We prove that $H_pP$ is complementary to $V_pP$. If $X\in H_pP\cap V_pP$, then $X=(\xi_P)_p$ for a unique $\xi \in \mathfrak g$. Since $X\in \ker\omega_p$,
\begin{align*}
0=\omega_p(X)=\omega_p((\xi_P)_p)=\xi.
\end{align*}
Thus $X=0$, so $H_pP\cap V_pP=\{0\}$. Also $\omega_p:T_pP\to\mathfrak g$ is surjective because it maps $(\xi_P)_p$ to $\xi$ for every $\xi\in\mathfrak g$. Therefore
\begin{align*}
\dim H_pP = \dim T_pP-\dim\mathfrak g.
\end{align*}
Since $\dim V_pP=\dim\mathfrak g$, the zero intersection and the dimension count imply
\begin{align*}
T_pP=H_pP\oplus V_pP.
\end{align*}
Finally, $HP$ is right-invariant.
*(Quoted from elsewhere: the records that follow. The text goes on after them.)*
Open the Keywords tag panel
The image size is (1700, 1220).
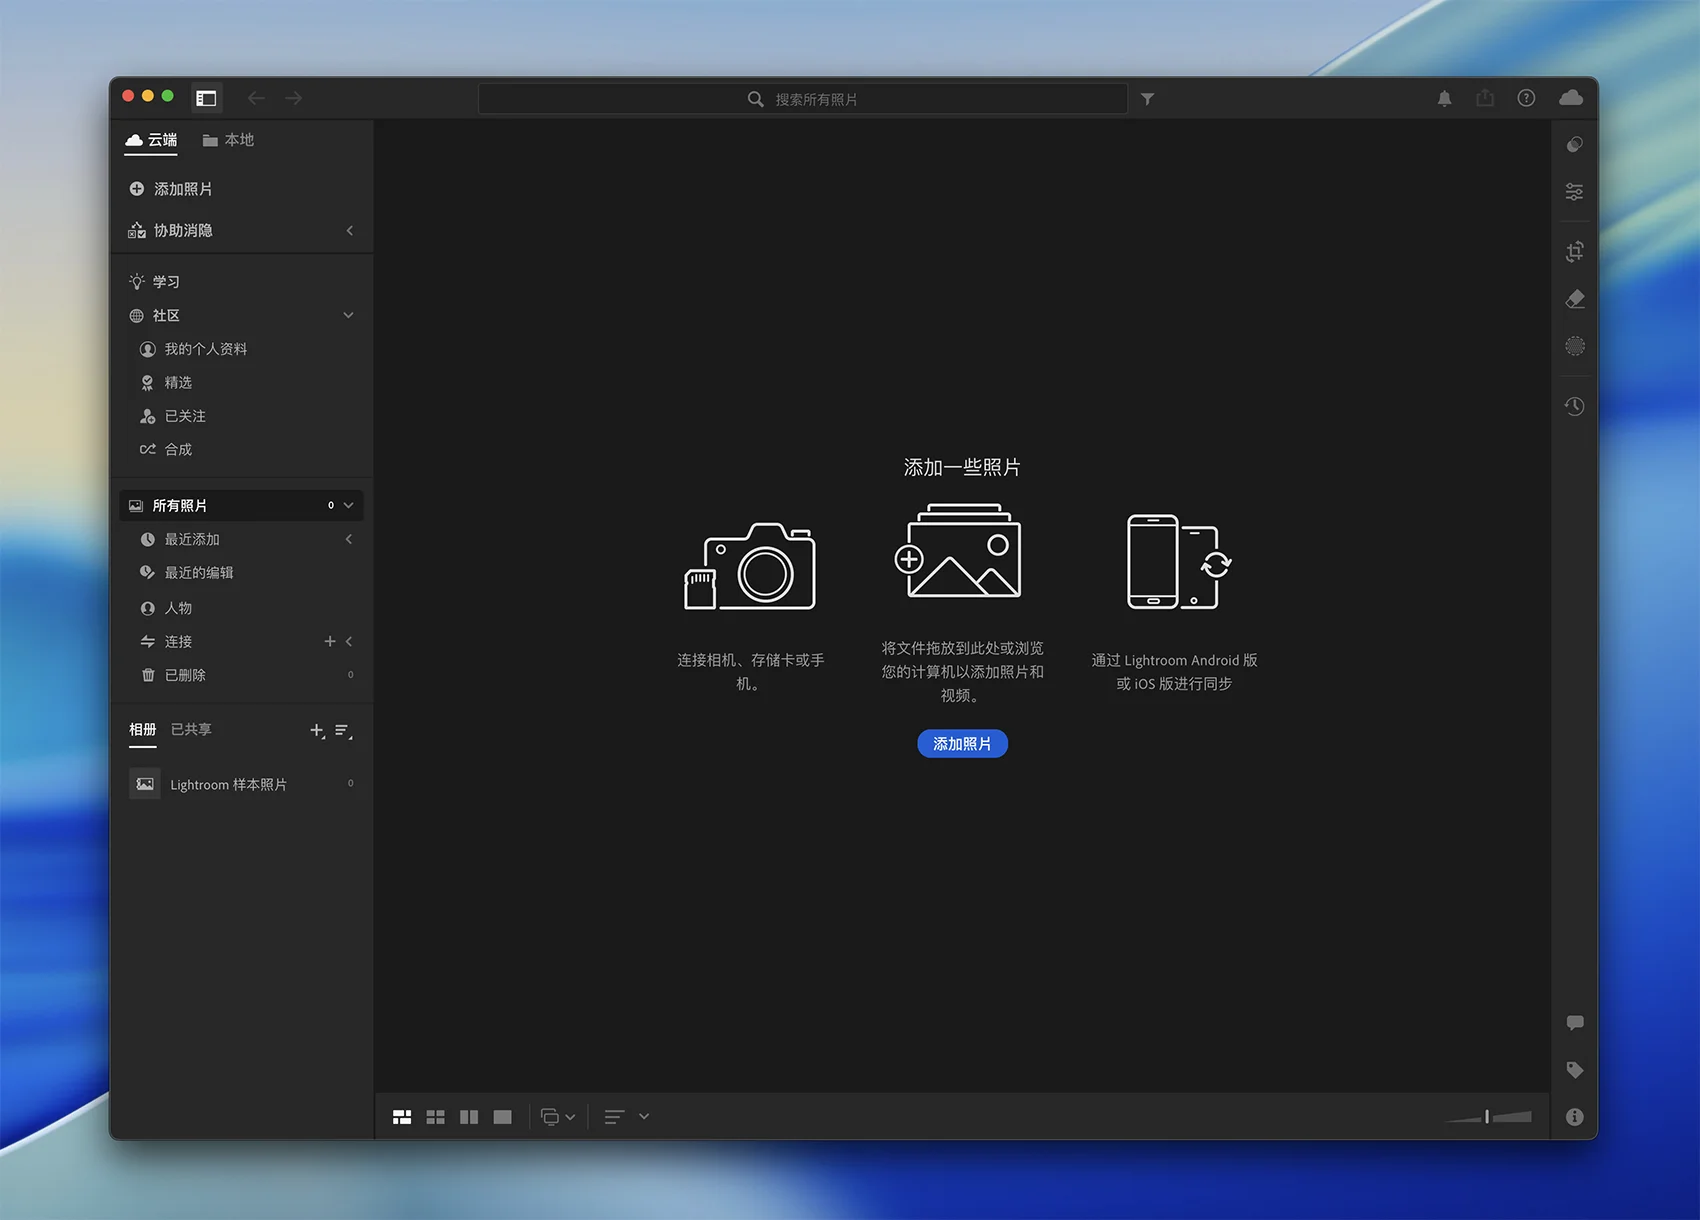coord(1574,1070)
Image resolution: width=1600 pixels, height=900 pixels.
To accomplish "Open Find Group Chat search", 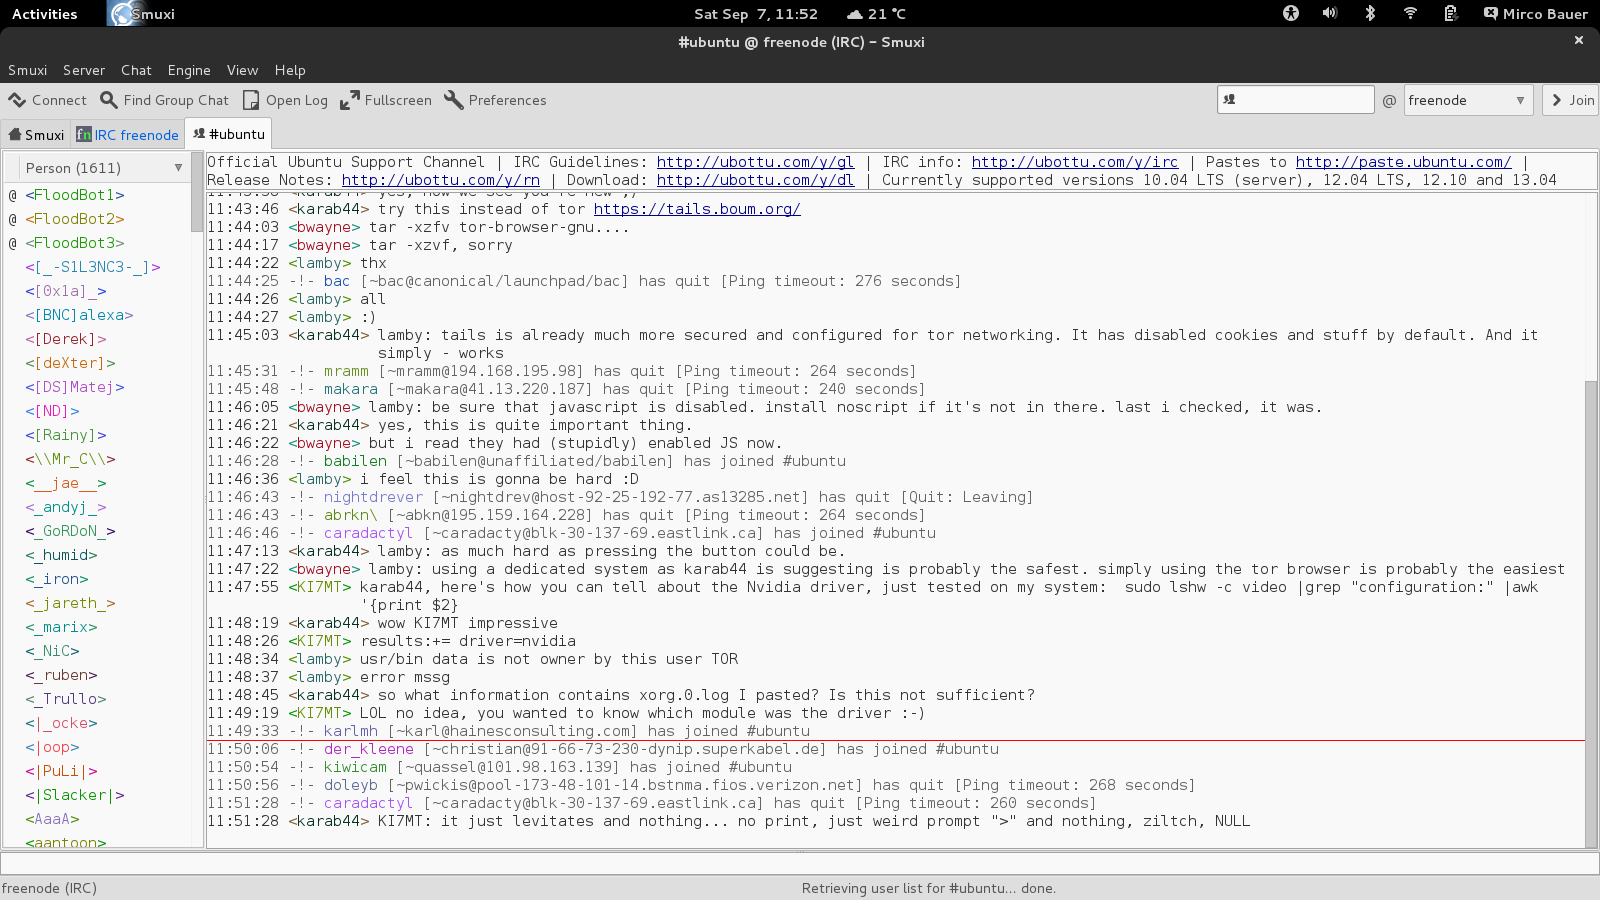I will (110, 100).
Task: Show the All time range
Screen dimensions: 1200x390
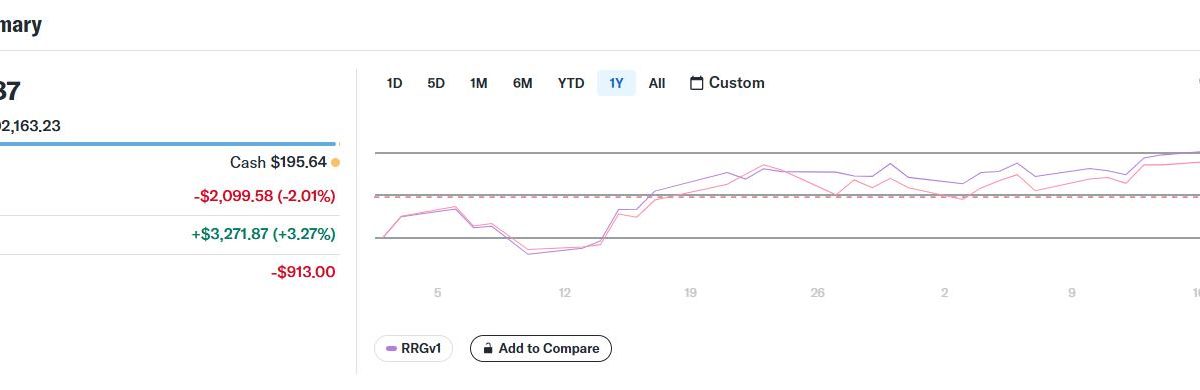Action: click(657, 83)
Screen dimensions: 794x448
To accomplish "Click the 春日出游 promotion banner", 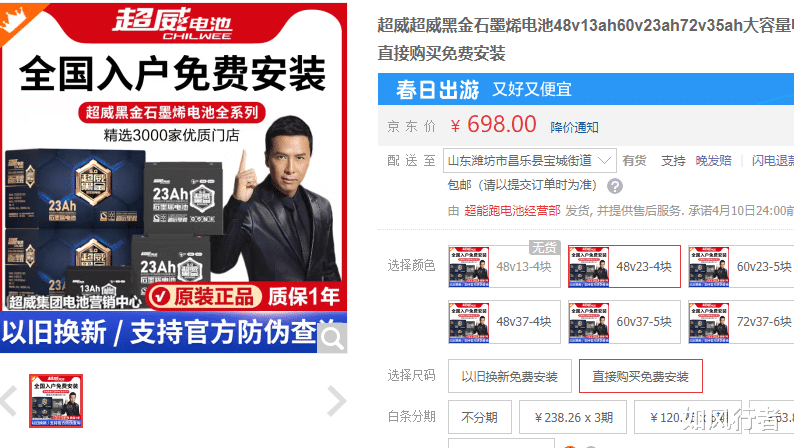I will [x=586, y=89].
If $X\in H_pP$, then $\omega_p(X)=0$. Using the equivariance of $\omega$,
\begin{align*}
\omega_{p\cdot g}(d(R_g)_pX)=\operatorname{Ad}_{g^{-1}}(\omega_p(X))=0.
\end{align*}
Thus $d(R_g)_pX\in H_{p\cdot g}P$, so
\begin{align*}
d(R_g)_p(H_pP)\subseteq H_{p\cdot g}P.
\end{align*}
Applying the same inclusion to $g^{-1}$ at the point $p\cdot g$ gives the reverse inclusion, hence
\begin{align*}
d(R_g)_p(H_pP)=H_{p\cdot g}P.
\end{align*}
[/step]
[step:Verify that the two constructions are inverse]
Start with a principal connection $HP$ and construct $\omega$ by
\begin{align*}
\omega_p(X)=\theta_p^{-1}(\pi_p^VX).
\end{align*}
The horizontal distribution recovered from $\omega$ is $\ker\omega$. For $X\in T_pP$,
\begin{align*}
\omega_p(X)=0
\end{align*}
if and only if
\begin{align*}
\pi_p^VX=0,
\end{align*}
which holds if and only if $X\in H_pP$. Hence the recovered horizontal distribution is the original one.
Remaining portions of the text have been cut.